Engineering Contradictions & Design Principles
Engineering Contradiction Analysis
1Measurement precision
If multiple cameras with overlapping fields of regard are used to cover the area of interest, then measurement precision of object geolocation is improved, but device complexity increases
Solution Approach 1:
The area of interest is divided into multiple overlapping fields of regard, each captured by a separate camera. This segmentation allows precise geolocation through triangulation while keeping individual camera components simple and manageable.
Solution Approach 2:
Multiple camera systems are merged into a unified geolocation network where images from different cameras are processed together. The processor integrates data from all cameras to calculate precise object positions through triangulation and trilateration, achieving high precision without requiring each individual camera to be overly complex.
2Manufacturing precision
If calibration points are associated with pixels in video images to establish coordinate relationships, then manufacturing precision of geolocation accuracy is improved, but loss of time for system setup increases
Solution Approach 1:
Calibration points are pre-placed at known locations within the area of interest before the actual geolocation operation. These calibration points establish a reference framework in advance, allowing the processor to quickly associate pixels with known coordinates without time-consuming setup during operation.
Solution Approach 2:
The system creates a digital copy of the physical calibration points by capturing their positions in video images and storing the coordinate relationships in a database. This digital copying allows rapid retrieval and application of calibration data during geolocation operations, reducing setup time while maintaining high accuracy.
3Reliability
If coordinates of calibration points are associated with calibration pixels in multiple camera images, then reliability of geolocation data is improved, but use of energy by the processing system increases
Solution Approach 1:
The system processes only the necessary portions of image data - specifically the calibration pixels and their corresponding coordinates - rather than processing entire images or all visual data. This partial processing approach maintains high reliability through multiple calibration points while significantly reducing overall energy consumption.
Solution Approach 2:
The calibration points serve as self-contained reference markers that automatically provide coordinate information when detected in images. This self-service mechanism eliminates the need for complex continuous processing to maintain calibration, reducing energy consumption while ensuring reliable geolocation data through the inherent properties of the calibration markers.
Data Source
AI summary
A system comprises a plurality of fixed cameras that each having a field of regard.
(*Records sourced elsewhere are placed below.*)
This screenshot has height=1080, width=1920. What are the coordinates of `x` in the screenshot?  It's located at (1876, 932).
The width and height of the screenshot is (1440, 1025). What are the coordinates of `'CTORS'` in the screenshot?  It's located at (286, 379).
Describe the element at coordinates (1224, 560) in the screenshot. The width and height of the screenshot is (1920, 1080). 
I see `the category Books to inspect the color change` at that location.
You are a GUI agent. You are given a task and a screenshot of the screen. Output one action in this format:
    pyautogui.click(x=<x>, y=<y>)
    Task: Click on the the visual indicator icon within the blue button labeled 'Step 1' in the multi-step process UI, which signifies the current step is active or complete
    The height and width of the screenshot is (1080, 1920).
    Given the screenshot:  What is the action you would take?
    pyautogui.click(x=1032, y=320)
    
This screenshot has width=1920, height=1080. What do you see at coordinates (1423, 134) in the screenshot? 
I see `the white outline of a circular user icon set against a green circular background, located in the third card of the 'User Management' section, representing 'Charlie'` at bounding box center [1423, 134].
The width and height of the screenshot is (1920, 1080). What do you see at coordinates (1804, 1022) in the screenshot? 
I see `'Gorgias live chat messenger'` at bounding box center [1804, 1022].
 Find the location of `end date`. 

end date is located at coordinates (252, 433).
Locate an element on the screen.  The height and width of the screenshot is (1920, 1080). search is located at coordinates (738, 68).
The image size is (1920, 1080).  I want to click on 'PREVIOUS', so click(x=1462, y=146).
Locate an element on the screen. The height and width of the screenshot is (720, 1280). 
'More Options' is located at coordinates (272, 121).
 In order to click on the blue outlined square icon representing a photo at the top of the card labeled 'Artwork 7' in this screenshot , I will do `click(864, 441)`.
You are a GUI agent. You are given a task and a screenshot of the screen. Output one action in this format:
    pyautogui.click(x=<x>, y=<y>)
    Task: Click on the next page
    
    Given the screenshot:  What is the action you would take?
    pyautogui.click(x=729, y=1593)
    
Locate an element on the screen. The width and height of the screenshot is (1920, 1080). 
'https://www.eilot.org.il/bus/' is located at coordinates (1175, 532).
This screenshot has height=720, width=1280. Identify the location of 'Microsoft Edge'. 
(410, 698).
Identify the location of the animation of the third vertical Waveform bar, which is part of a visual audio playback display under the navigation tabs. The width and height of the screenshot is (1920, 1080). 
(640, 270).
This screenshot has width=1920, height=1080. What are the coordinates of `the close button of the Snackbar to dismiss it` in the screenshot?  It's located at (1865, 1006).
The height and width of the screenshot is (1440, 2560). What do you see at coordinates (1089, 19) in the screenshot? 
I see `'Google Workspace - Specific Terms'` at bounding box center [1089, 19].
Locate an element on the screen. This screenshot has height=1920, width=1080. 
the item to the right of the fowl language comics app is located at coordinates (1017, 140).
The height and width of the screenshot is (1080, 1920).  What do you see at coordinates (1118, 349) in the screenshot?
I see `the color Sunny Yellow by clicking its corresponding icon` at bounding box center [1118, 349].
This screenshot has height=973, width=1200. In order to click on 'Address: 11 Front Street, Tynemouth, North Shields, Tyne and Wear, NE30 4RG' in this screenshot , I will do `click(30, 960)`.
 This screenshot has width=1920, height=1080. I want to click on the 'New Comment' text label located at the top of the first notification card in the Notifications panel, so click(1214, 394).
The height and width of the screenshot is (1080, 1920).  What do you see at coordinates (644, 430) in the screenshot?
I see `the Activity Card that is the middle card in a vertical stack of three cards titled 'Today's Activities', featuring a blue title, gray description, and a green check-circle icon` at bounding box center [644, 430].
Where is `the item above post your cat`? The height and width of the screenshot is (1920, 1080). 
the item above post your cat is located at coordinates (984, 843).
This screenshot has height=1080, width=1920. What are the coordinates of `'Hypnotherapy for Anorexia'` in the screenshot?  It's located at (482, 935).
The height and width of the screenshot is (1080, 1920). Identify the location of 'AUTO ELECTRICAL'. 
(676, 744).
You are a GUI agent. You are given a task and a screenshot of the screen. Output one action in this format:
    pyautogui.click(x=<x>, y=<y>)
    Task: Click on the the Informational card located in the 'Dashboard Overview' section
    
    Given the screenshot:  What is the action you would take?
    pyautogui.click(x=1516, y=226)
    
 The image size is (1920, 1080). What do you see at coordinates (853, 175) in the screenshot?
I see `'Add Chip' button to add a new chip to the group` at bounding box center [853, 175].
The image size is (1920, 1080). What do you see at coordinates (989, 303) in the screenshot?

Each point within an area of interest is covered by the field of regard of at least two of the cameras. Each camera captures an image of its field of regard and a plurality of calibration points within the area of interest. A processor calibrates the imaging system by at least associating the coordinates of each of the plurality of calibration points with a calibration pixel corresponding to an image of the calibration point in the image of each of the cameras. The processor geolocates the object of interest within the area of interest by at least comparing the location an image of the object of interest to the calibration pixels in the images generated by each of the plurality of cameras.